Python for Bioinformatics: MCMC: a basic Python simulation

Sunday, December 5, 2010

MCMC: a basic Python simulation

I'm going to continue with the discussion of phylogenetic methods. I want to try to understand MCMC, and I'll post more about the actual application of it later. For today, we have a demonstration using a Python simulation, showing that the samples from a simple MCMC are appropriately distributed.

In the first part of the code we generate a set of 9 models with different "likelihoods": 0.1, 0.2 .. 0.9. These are assigned names from the letters 'A' through 'I'. For interest, we make the assignments randomly, and then sort the letters by the assigned likelihood for the model each represents.

In the second part, we implement the logic of MCMC. It's a Markov chain, starting at model 'A'. At each step we generate a proposal (here by random choice), and we compare the likelihood q of the proposal to the likelihood p of the current model. If q > p, we move. If q < p, we still move but only with probability q/p, otherwise we re-sample the current model.

[ UPDATE: I left something important out of the first version of this simulation. The proposals are generated by random choice, but only choosing among "nearby" models.
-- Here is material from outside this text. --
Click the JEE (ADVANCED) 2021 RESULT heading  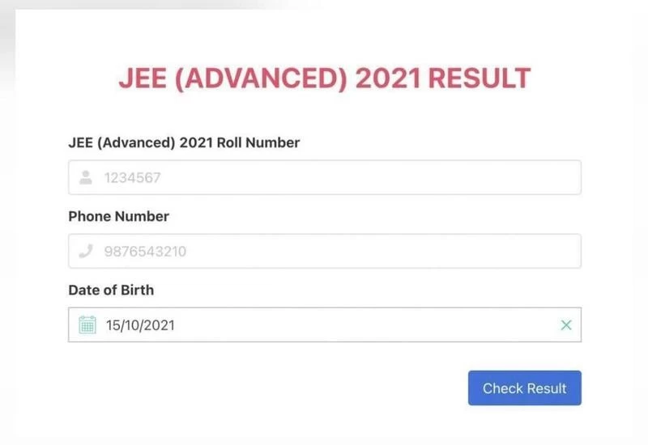(x=324, y=78)
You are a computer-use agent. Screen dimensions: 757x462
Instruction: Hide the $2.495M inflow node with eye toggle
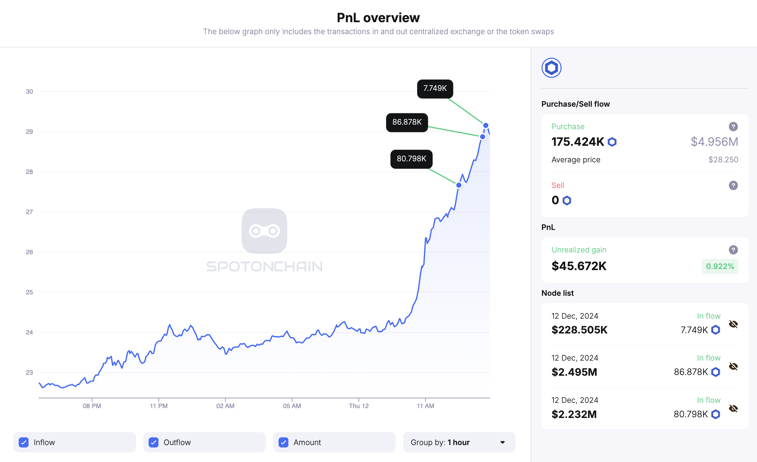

For this version, a given model only generates a proposal of one immediately next to it: e.g. 'C' can return either 'B' or 'D'. It makes no difference to the result, so I've used the sample graphic.]

The Counter class from here is used to tally the results, and plot a histogram using matplotlib. The models are sorted by their likelihoods to make it easy to see what has happened.

The models had these likelihoods:

B 0.1
C 0.2
F 0.3
H 0.4
E 0.5
D 0.6
G 0.7
I 0.8
A 0.9

They match the histogram. It's that simple.

from __future__ import division
import random
import numpy as np
import matplotlib.pyplot as plt
import Counter as Counter
random.seed(153)

class Model:
    def __init__(self,s,n):
        self.n = n
        self.s = s
    def __repr__(self):
        return self.s

R = [(n+1)*0.1 for n in range(9)]
random.shuffle(R)
D = dict()
letters = list('ABCDEFGHI')
for s in letters:
    D[s] = Model(s,R.pop())
letters = sorted(letters,key=lambda c: D[c].n)
for s in letters:
    print s, D[s].n
#-----------------------------------
M = len(letters)-1
mD = dict()
mD[0] = (1,M)
mD[M] = (0,M-1)
for i in range(1,M):
    mD[i] = (i-1,i+1)
    
def get_proposal(model):
    i = letters.index(str(model))
    j = random.choice(mD[i])
    return D[letters[j]]
#-----------------------------------
rL = ['A']
N = 100000
for i in range(N):
    current = D[rL[-1]]
    p = current.n
    #next = D[random.choice(letters)]
    next = get_proposal(current)
    q = next.n
    if q > p:
        rL.append(str(next))
    elif q/p > random.random():
        rL.append(str(next))
    else:
        rL.append(str(current))
#-----------------------------------
C = Counter.Counter(rL)
X = np.array(range(len(letters)))
Y = [C[c] for c in letters]
plt.xticks(X + 0.4,list(letters))
plt.bar(X,Y)
plt.savefig('example.png')